Dataset records

Start of Block

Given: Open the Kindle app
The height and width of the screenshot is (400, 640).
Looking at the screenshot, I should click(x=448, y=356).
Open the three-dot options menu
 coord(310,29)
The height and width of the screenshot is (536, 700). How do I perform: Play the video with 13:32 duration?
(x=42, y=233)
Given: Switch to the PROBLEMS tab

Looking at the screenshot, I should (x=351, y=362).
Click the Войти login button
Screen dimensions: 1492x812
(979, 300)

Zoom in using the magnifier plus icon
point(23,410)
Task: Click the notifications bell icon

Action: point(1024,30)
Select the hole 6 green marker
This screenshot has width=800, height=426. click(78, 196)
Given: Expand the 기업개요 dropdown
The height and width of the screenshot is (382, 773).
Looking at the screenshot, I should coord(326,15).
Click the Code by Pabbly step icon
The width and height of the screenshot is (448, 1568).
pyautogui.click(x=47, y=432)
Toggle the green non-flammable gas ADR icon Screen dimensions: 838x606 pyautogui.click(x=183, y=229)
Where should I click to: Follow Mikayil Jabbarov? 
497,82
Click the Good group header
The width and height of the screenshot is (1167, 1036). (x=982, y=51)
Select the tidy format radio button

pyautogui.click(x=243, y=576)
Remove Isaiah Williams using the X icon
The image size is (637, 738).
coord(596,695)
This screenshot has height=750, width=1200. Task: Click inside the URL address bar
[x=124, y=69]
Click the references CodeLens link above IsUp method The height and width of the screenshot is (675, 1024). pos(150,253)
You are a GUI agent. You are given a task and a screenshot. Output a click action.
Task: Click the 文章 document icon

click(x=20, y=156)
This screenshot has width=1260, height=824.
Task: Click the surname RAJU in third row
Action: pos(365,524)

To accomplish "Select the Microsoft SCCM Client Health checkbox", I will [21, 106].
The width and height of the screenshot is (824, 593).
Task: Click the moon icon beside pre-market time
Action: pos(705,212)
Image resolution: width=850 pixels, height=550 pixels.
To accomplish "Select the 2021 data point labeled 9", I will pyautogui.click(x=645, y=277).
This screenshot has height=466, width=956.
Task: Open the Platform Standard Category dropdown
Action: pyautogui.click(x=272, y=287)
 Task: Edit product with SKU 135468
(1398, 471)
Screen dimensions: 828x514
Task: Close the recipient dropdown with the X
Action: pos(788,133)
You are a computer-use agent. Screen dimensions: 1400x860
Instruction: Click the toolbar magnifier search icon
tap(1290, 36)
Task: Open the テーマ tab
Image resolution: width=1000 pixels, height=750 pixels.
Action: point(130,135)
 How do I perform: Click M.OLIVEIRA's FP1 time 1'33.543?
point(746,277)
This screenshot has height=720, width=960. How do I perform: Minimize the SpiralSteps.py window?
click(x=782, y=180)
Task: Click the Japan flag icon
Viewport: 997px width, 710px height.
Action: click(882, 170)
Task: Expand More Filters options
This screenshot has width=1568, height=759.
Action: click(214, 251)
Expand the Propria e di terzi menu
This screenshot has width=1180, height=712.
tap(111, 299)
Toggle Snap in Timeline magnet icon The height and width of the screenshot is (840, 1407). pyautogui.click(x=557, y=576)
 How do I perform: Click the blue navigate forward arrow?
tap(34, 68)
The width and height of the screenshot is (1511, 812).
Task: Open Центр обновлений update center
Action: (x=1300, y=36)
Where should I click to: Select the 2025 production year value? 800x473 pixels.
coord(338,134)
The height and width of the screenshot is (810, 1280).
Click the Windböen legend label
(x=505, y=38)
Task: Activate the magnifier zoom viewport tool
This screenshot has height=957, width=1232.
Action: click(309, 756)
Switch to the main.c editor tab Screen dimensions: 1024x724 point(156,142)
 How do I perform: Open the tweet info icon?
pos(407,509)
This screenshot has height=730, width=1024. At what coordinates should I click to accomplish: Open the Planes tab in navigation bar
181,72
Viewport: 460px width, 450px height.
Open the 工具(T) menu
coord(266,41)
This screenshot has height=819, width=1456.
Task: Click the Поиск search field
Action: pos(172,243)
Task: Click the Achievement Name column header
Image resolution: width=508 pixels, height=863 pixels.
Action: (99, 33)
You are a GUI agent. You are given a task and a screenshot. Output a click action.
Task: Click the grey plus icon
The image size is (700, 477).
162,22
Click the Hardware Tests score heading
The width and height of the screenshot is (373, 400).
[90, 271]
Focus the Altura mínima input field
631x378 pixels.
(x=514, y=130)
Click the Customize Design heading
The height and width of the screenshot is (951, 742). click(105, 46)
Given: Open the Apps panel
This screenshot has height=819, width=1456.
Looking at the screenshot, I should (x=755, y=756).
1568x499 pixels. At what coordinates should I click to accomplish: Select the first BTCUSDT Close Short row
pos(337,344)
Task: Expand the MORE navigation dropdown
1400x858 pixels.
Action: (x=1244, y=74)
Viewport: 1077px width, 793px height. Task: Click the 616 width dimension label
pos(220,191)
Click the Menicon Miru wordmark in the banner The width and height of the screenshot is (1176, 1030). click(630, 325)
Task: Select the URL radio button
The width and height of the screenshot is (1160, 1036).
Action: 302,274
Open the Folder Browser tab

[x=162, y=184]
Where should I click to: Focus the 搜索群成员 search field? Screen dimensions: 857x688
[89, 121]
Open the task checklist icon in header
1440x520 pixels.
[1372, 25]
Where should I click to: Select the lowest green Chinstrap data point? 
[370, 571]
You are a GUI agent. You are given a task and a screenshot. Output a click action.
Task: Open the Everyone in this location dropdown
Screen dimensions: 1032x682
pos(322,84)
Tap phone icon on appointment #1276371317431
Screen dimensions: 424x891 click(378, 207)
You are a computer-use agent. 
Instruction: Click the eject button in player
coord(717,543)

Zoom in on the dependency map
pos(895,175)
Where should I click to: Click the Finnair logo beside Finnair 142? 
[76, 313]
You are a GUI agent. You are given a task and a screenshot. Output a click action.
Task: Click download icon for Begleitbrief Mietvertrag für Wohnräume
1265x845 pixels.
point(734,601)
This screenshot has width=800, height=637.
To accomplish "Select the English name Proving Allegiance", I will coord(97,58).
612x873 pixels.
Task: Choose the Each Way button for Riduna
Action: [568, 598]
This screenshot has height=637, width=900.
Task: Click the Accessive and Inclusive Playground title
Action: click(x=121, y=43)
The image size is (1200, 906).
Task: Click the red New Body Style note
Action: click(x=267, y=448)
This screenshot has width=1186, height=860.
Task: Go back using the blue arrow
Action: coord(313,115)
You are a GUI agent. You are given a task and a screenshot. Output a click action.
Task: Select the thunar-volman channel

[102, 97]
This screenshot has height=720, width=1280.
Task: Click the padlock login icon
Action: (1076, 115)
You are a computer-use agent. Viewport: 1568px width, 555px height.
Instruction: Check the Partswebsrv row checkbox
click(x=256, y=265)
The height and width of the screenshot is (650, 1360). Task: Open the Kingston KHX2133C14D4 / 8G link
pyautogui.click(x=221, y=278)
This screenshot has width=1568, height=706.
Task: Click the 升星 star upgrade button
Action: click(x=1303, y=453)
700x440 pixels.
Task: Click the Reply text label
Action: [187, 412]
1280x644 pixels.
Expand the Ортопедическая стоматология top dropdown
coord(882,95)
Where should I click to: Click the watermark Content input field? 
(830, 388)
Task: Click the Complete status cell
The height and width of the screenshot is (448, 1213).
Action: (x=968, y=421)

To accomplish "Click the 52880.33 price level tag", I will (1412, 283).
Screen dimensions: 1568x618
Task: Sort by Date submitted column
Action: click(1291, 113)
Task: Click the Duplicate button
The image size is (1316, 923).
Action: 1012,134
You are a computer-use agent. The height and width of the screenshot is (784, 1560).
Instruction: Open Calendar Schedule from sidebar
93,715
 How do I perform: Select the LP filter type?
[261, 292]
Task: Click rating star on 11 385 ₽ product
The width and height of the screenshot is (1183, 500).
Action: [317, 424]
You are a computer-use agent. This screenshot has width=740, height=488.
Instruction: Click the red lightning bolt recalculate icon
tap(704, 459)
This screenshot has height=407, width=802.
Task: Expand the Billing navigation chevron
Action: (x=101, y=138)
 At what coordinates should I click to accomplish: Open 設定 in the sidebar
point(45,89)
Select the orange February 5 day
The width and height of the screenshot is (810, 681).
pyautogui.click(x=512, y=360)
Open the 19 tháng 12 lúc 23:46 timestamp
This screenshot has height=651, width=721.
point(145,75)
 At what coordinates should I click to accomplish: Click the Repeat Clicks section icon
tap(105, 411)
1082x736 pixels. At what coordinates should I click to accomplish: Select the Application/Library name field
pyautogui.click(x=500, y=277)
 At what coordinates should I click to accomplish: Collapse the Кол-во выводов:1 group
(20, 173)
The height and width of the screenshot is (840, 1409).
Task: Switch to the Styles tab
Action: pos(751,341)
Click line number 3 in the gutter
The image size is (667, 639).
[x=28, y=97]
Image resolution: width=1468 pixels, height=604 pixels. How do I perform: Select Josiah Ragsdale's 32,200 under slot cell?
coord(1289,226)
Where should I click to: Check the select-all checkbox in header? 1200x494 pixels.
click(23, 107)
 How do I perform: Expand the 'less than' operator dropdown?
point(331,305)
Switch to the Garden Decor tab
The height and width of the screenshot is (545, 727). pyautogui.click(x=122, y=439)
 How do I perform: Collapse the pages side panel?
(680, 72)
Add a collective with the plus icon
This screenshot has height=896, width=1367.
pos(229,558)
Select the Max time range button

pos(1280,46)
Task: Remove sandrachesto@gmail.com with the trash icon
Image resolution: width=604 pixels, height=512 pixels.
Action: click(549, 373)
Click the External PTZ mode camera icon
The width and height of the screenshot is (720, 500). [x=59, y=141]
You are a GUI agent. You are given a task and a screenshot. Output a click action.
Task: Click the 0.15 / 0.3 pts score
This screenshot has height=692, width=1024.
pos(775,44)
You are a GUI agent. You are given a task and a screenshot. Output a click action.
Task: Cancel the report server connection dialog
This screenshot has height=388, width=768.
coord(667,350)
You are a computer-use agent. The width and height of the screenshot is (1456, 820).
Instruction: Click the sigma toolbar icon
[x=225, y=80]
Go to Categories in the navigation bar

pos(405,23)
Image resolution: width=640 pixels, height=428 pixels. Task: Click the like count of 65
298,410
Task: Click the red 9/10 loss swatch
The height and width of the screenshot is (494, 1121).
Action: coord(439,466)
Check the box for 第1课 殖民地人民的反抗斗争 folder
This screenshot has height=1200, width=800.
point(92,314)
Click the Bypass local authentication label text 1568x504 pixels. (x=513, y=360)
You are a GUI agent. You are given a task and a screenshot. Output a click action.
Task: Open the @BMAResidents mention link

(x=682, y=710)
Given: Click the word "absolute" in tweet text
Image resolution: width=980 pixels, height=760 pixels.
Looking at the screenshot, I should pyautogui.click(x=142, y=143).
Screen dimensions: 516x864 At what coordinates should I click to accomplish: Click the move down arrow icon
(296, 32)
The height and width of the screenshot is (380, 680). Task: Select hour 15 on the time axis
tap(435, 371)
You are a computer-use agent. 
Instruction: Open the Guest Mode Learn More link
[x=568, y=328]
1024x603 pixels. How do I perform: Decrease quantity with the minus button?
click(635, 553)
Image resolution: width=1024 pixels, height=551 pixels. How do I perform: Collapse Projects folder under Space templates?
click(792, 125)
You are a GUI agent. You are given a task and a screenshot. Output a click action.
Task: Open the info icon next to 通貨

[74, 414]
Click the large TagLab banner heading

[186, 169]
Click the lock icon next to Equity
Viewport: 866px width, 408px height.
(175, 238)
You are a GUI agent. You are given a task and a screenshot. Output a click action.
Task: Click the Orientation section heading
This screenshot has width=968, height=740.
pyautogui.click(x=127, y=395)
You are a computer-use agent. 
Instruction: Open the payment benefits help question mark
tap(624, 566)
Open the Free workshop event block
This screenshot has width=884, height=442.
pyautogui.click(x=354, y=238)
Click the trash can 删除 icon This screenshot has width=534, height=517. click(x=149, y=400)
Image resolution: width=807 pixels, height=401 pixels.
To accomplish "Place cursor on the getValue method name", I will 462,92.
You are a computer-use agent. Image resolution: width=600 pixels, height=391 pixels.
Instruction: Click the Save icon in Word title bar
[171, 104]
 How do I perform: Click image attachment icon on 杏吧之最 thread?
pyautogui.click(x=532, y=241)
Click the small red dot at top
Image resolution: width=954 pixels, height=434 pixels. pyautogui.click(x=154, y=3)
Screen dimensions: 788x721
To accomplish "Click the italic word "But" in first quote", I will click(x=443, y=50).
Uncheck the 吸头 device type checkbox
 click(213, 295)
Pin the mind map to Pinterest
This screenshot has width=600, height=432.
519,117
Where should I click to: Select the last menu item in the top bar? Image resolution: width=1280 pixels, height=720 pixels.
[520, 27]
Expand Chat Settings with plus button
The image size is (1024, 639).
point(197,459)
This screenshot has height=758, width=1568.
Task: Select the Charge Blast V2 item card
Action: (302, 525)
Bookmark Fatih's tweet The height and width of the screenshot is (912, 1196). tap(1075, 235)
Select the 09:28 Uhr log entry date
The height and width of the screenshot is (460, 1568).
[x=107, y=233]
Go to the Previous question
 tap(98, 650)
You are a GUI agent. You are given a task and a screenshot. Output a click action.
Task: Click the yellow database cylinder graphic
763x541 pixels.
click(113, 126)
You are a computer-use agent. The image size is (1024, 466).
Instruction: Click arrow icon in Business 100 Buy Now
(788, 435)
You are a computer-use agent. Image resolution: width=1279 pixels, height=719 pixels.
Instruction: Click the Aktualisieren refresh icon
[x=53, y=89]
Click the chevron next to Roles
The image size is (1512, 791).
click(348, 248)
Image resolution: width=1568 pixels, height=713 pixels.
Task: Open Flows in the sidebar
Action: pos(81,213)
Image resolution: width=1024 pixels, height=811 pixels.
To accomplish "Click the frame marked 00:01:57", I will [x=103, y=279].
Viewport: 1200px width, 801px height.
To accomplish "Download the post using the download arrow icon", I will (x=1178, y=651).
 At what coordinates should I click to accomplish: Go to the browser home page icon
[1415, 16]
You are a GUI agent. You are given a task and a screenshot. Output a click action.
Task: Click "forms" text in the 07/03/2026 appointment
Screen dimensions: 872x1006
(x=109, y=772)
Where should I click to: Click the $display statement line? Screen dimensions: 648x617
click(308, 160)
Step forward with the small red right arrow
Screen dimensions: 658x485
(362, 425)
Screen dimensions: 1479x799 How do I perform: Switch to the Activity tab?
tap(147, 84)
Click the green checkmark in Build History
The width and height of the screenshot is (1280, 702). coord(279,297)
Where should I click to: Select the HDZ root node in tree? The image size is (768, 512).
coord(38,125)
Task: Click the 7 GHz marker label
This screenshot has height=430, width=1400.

End of Block

ABOUT THIS TASK: Please restate, word for word, the lines of the entries that run from the first line through the one holding "Click the Code by Pabbly step icon", and add nothing.

EXERCISE OUTPUT:
Given: Open the Kindle app
The height and width of the screenshot is (400, 640).
Looking at the screenshot, I should click(x=448, y=356).
Open the three-dot options menu
 coord(310,29)
The height and width of the screenshot is (536, 700). How do I perform: Play the video with 13:32 duration?
(x=42, y=233)
Given: Switch to the PROBLEMS tab

Looking at the screenshot, I should (x=351, y=362).
Click the Войти login button
Screen dimensions: 1492x812
(979, 300)

Zoom in using the magnifier plus icon
point(23,410)
Task: Click the notifications bell icon

Action: point(1024,30)
Select the hole 6 green marker
This screenshot has width=800, height=426. click(78, 196)
Given: Expand the 기업개요 dropdown
The height and width of the screenshot is (382, 773).
Looking at the screenshot, I should coord(326,15).
Click the Code by Pabbly step icon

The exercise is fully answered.